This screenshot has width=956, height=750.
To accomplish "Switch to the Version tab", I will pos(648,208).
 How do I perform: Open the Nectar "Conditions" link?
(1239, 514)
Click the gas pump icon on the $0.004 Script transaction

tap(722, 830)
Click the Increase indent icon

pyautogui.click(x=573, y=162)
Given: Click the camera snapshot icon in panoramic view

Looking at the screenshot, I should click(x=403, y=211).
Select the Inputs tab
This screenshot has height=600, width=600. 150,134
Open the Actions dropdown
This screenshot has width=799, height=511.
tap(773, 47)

◆ ◆ ◆

• [OBJECTIVE]: Retype the items above, from the line containing "How do I perform: Open" through the last line, inclusive.

• [RESPONSE TO THIS TASK]:
 How do I perform: Open the Nectar "Conditions" link?
(1239, 514)
Click the gas pump icon on the $0.004 Script transaction

tap(722, 830)
Click the Increase indent icon

pyautogui.click(x=573, y=162)
Given: Click the camera snapshot icon in panoramic view

Looking at the screenshot, I should click(x=403, y=211).
Select the Inputs tab
This screenshot has height=600, width=600. 150,134
Open the Actions dropdown
This screenshot has width=799, height=511.
tap(773, 47)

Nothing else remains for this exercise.